▶ **Saved data entries**
★ ★ ★ ★ ★ ★ ★

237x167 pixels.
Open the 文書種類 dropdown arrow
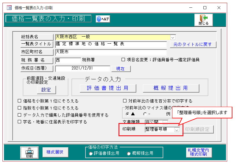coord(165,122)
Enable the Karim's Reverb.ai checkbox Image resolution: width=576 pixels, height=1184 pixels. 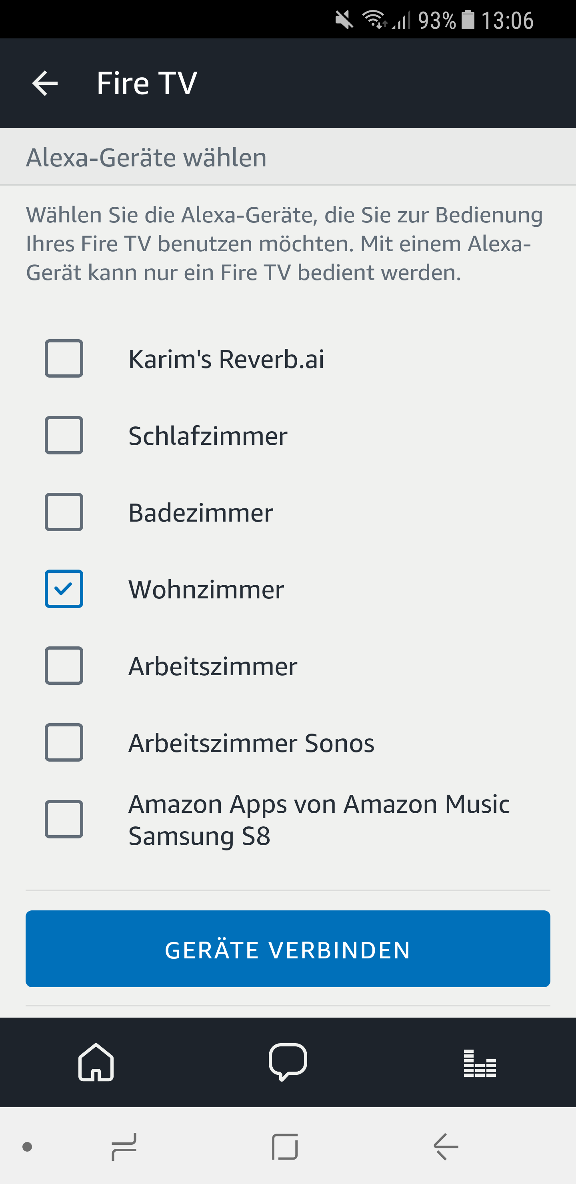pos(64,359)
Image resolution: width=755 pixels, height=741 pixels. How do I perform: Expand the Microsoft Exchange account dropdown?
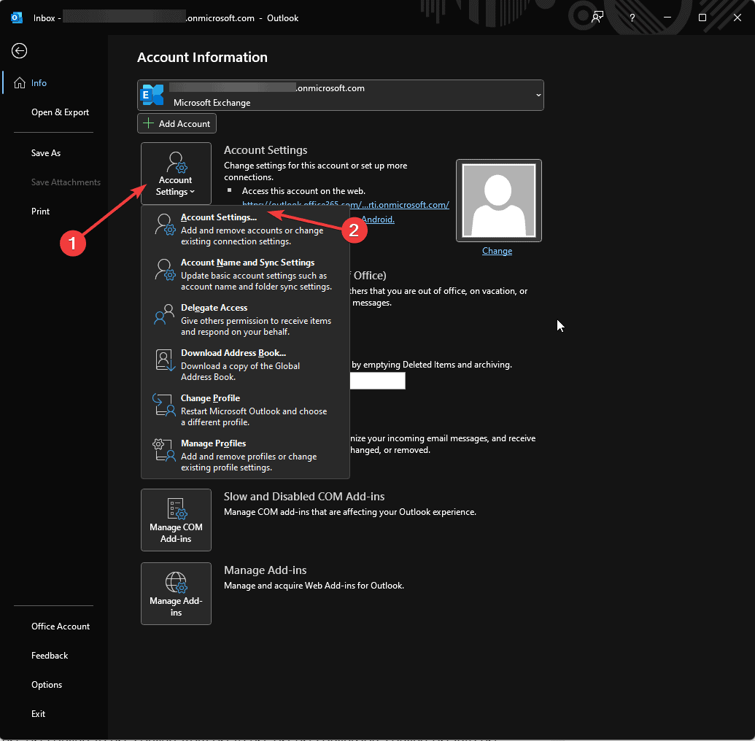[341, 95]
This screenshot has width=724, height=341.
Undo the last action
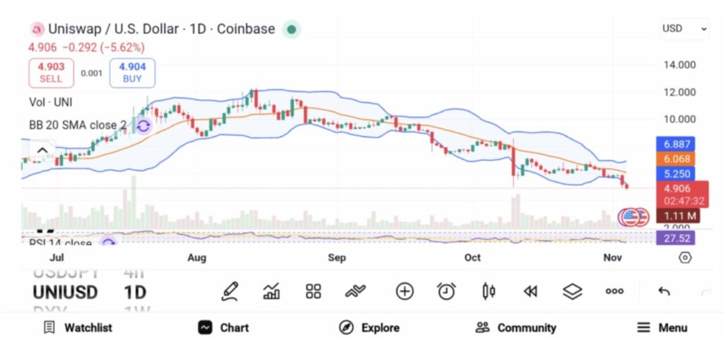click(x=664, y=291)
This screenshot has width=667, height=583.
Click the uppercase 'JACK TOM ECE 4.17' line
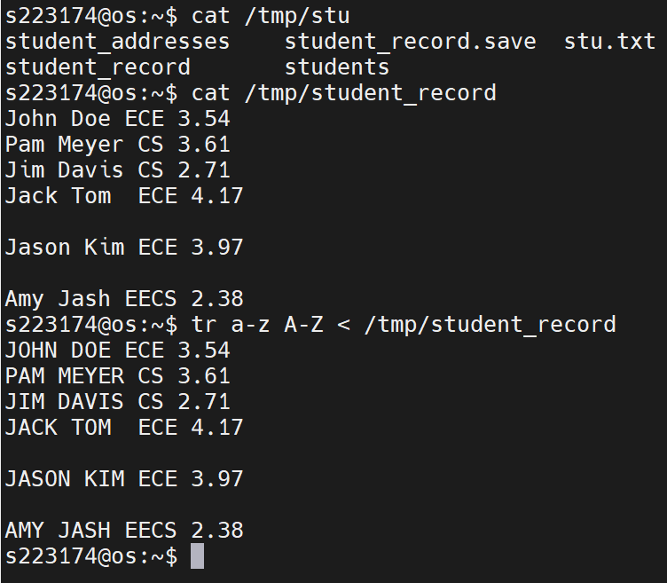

★ ★ ★ ★ ★ ★ ★

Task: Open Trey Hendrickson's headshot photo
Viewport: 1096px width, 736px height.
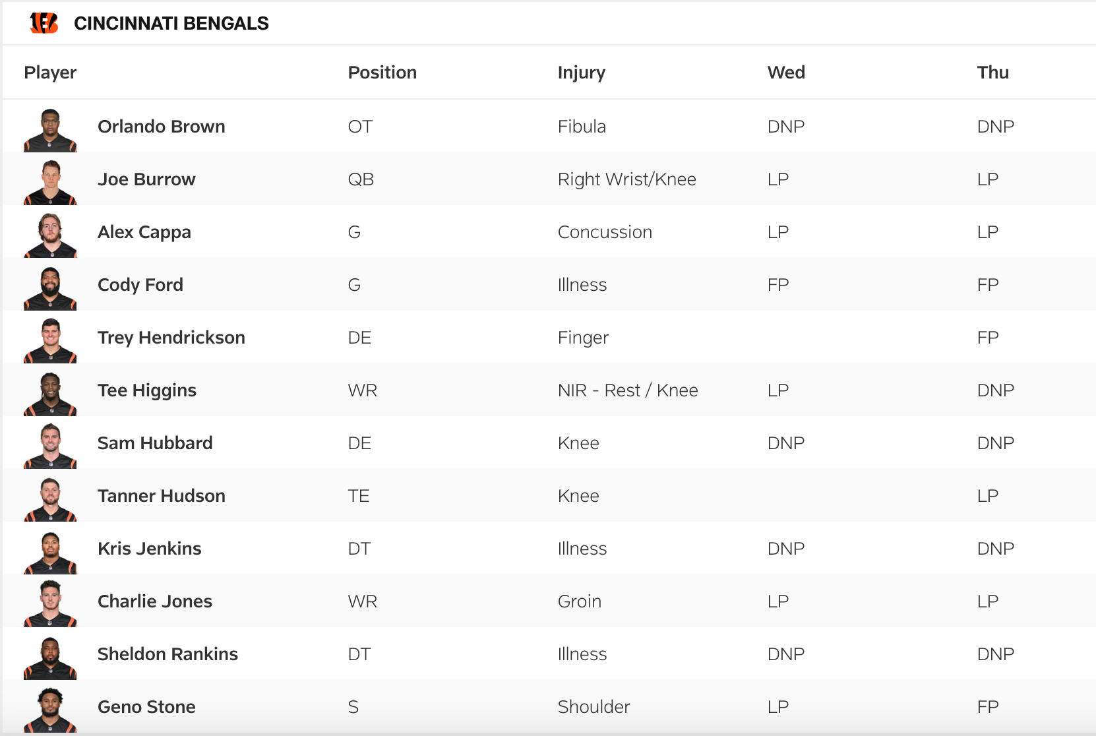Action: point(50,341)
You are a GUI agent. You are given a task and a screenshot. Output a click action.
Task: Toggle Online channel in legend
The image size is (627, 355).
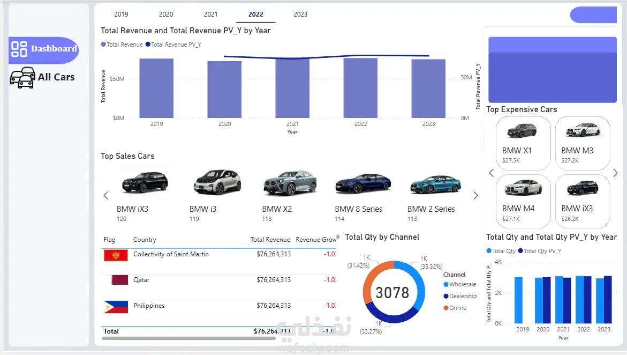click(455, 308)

★ ★ ★ ★ ★ ★ ★

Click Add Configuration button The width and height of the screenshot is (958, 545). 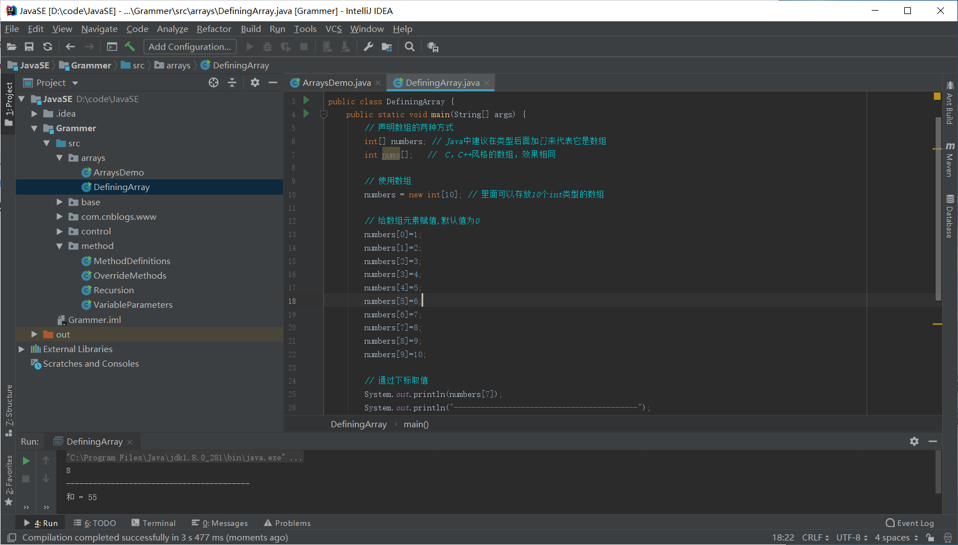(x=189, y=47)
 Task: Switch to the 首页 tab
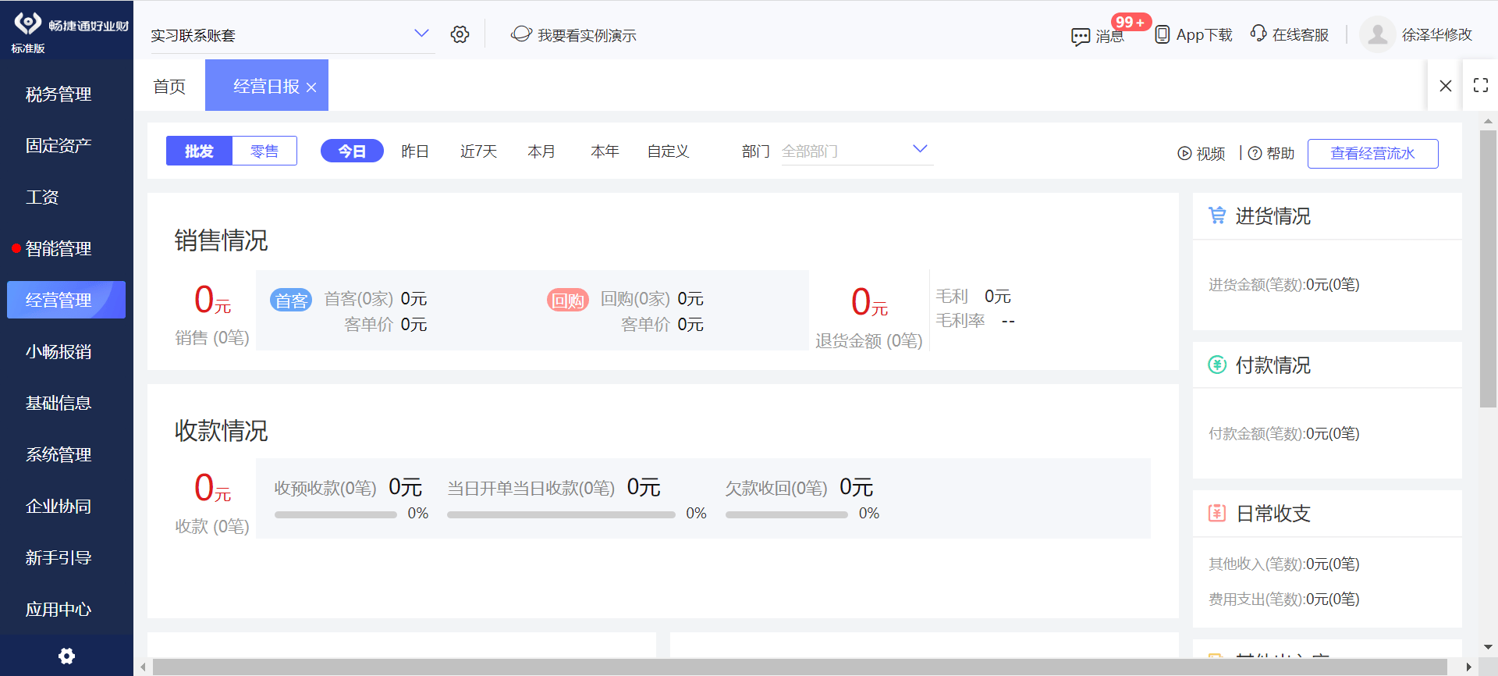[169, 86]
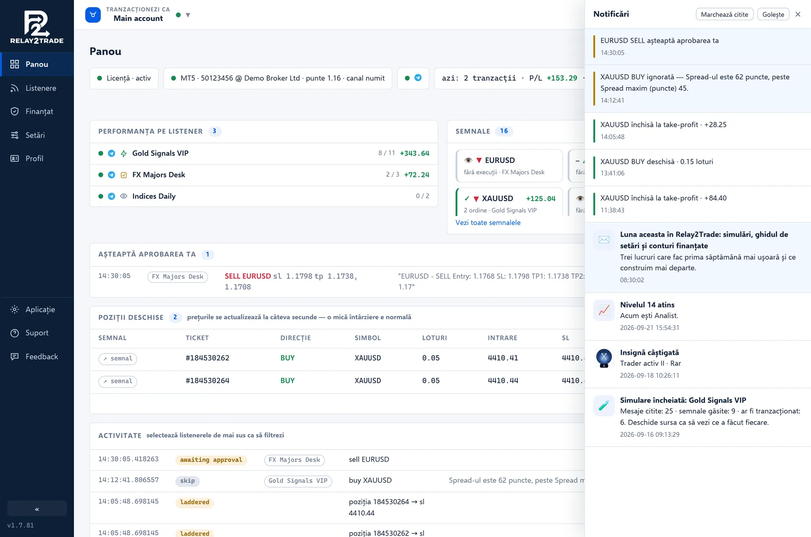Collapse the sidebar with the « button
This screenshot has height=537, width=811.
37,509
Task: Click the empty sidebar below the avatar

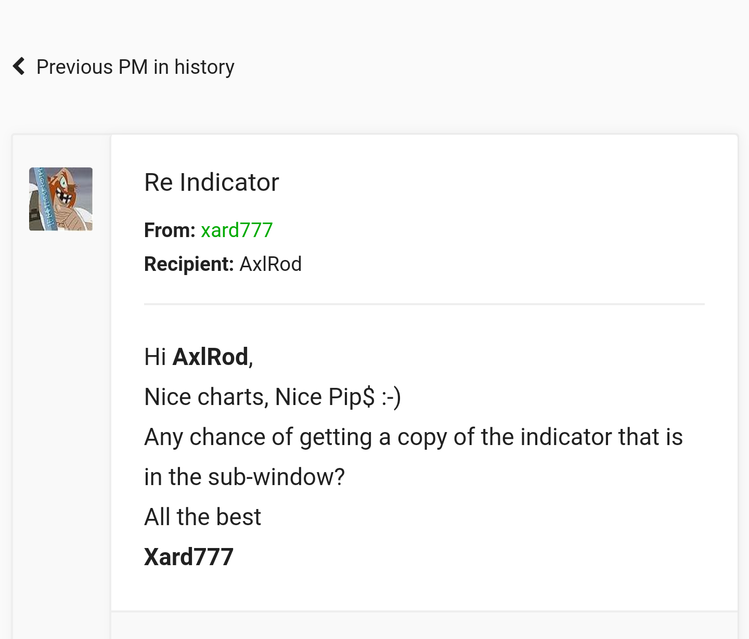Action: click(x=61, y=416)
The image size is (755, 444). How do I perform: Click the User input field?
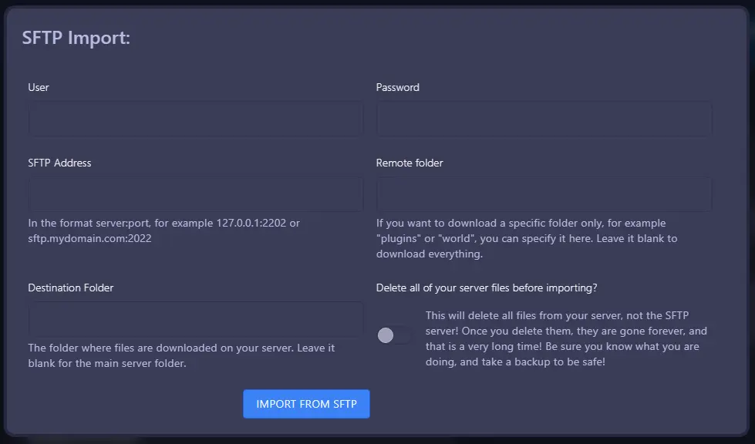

★ ★ ★ ★ ★ ★ ★

▶ **ASSIGNMENT**
Extract the part of the records that opens with the line containing "Undo the last action" and closes with the line containing "Click the uppercase 'JACK TOM ECE 4.17' line". Take only those lines, exactly, and no pictures.

▶ **RESPONSE TO THIS EXERCISE**
Undo the last action
click(x=664, y=291)
This screenshot has width=667, height=583.
Click the uppercase 'JACK TOM ECE 4.17' line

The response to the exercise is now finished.